Exercise details – From the data, return each line holding the word "agent".
*** Opening Source information ***
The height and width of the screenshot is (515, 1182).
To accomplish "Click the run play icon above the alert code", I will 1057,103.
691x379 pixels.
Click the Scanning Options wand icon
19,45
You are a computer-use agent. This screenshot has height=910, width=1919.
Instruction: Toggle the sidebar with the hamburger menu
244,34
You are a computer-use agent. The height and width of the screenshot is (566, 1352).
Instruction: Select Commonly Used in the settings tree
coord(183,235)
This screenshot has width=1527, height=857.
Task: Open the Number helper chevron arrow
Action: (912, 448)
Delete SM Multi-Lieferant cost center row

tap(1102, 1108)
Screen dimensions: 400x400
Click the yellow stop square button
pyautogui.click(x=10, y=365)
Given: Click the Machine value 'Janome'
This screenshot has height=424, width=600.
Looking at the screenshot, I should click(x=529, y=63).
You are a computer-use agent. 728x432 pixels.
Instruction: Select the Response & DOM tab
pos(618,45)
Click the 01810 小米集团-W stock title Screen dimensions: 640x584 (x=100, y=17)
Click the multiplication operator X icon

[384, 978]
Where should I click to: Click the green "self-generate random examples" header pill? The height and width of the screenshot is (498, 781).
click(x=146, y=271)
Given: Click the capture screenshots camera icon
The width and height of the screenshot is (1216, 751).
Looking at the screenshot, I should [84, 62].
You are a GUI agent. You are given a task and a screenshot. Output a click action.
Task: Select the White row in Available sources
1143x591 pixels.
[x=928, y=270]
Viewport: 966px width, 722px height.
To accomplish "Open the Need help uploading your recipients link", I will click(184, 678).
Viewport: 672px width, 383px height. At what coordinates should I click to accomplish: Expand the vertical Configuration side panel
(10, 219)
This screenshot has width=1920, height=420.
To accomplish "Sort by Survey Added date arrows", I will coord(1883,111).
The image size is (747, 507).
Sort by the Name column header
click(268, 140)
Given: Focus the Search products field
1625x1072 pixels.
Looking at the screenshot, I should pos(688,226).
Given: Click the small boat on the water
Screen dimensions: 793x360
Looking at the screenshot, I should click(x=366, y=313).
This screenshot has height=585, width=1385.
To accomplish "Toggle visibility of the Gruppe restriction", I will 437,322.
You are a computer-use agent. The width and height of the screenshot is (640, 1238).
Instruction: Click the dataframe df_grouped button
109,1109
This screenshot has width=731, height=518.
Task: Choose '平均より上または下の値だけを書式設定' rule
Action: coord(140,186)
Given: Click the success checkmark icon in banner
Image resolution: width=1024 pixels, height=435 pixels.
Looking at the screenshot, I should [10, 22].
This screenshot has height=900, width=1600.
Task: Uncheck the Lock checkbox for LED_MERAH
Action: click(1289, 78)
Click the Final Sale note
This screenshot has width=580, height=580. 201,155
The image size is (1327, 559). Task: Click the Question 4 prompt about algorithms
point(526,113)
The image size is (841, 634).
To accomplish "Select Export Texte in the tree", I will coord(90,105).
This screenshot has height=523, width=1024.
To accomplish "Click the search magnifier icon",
*** Closing Source information ***
Result –
You are a computer-use agent. This screenshot has height=910, width=1919.
You are a computer-use agent. The height and width of the screenshot is (566, 1352).
You are a computer-use agent. 728x432 pixels.
You are a GUI agent. You are given a task and a screenshot. Output a click action.
You are a computer-use agent. The width and height of the screenshot is (640, 1238).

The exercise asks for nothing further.